**Records shown:**
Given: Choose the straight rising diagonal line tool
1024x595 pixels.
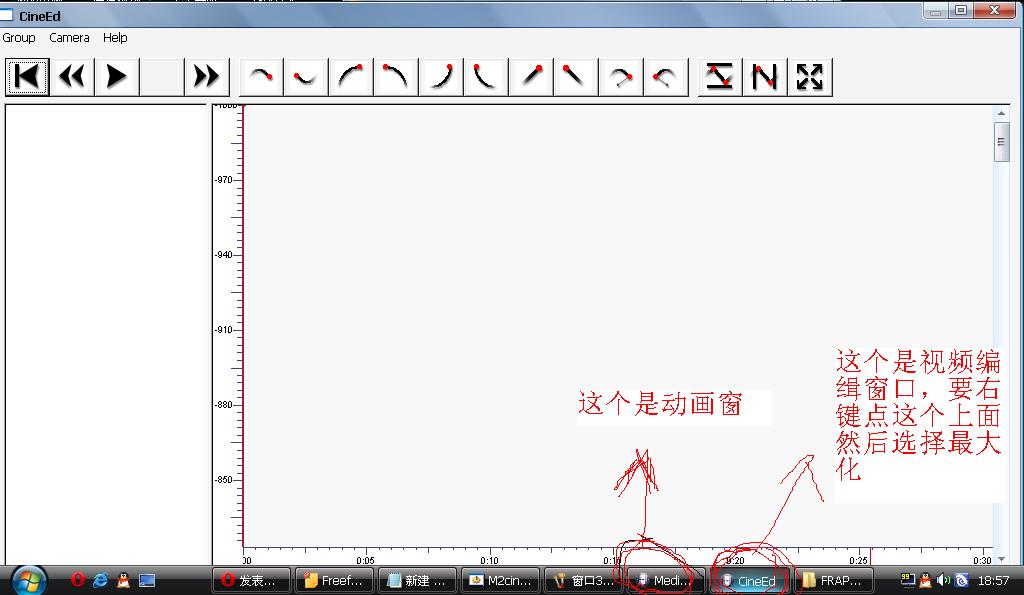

...

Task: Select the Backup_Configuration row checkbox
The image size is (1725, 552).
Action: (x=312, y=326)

**Brief:** An exact, complete copy of the lines above from the one with "Given: Choose the" through the one with "1024x595 pixels." is the whole answer.

**Exercise solution:**
Given: Choose the straight rising diagonal line tool
1024x595 pixels.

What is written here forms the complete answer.